### WORK ITEM
Verbatim copy, images removed: write out the entries below.

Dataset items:
###

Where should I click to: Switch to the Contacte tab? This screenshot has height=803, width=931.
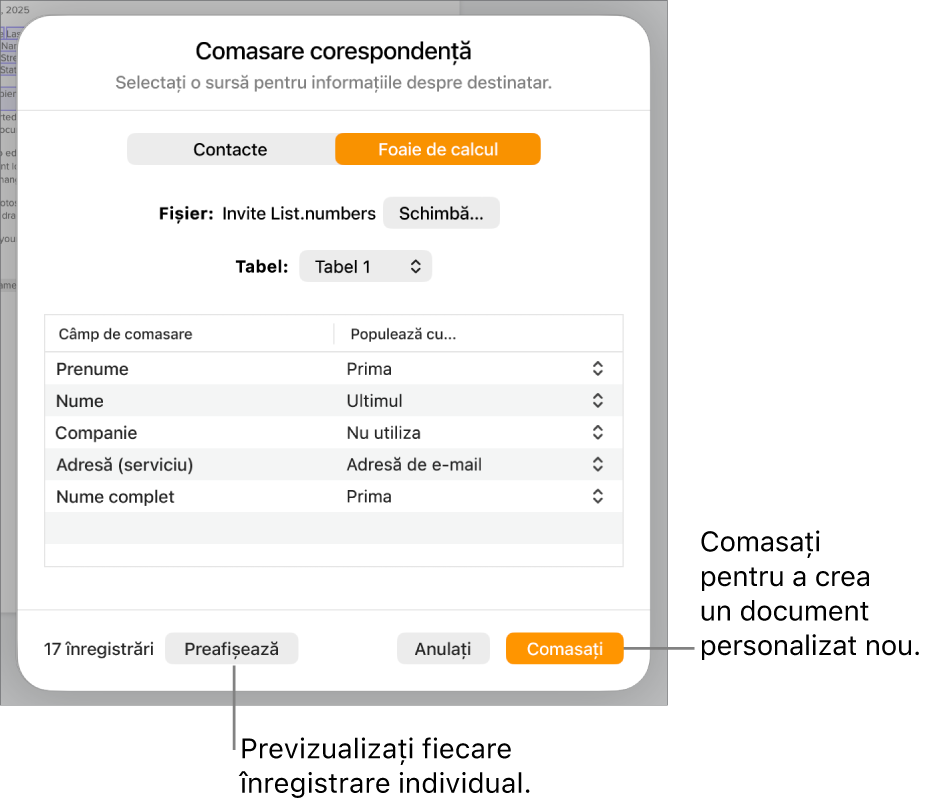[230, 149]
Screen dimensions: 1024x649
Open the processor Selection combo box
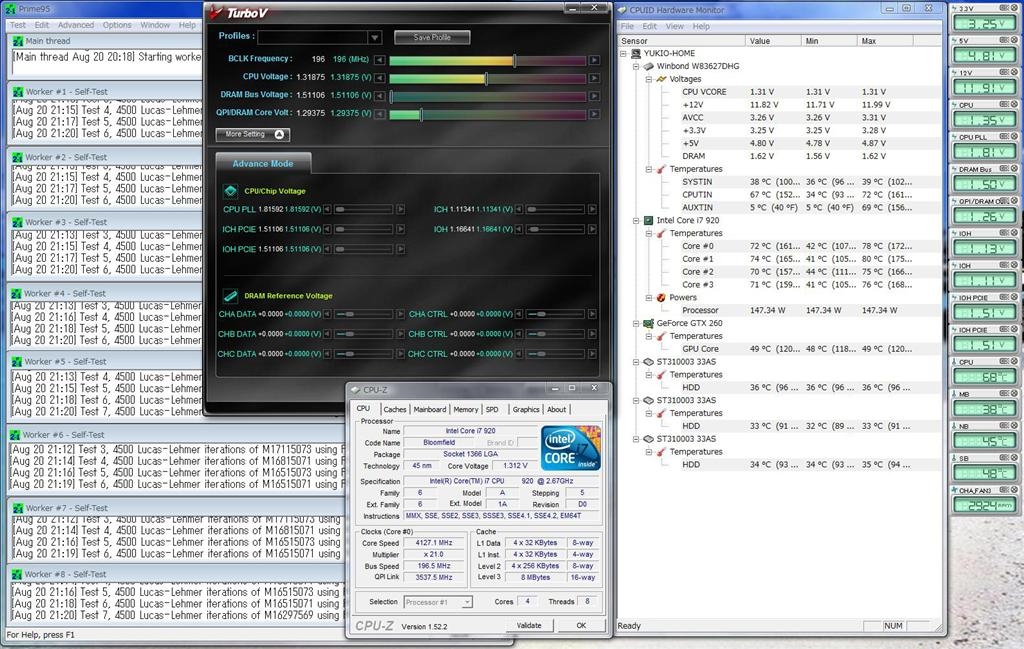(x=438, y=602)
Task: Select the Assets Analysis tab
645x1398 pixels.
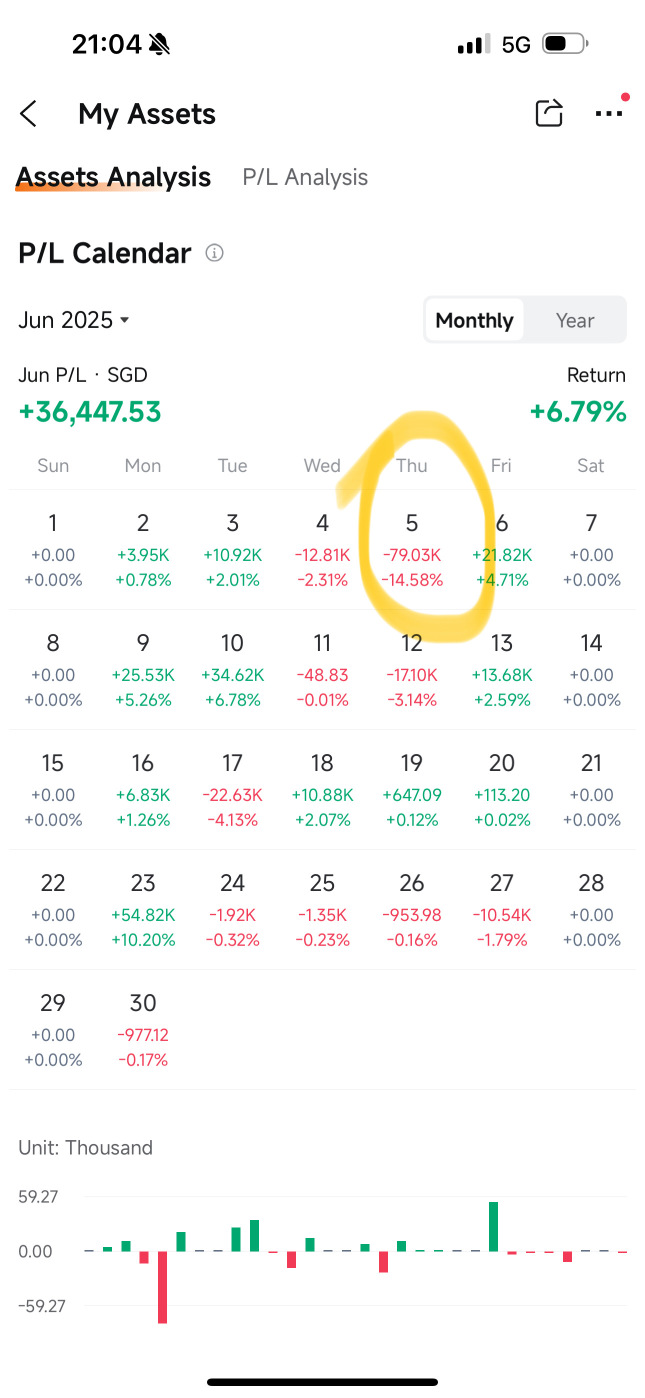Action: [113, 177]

###

### OUTPUT OF THE EXERCISE
Where should I click to: Switch to the Contacte tab? This screenshot has height=803, width=931.
[230, 149]
Screen dimensions: 1024x649
Open the processor Selection combo box
(x=438, y=602)
Task: Select the Assets Analysis tab
645x1398 pixels.
Action: [113, 177]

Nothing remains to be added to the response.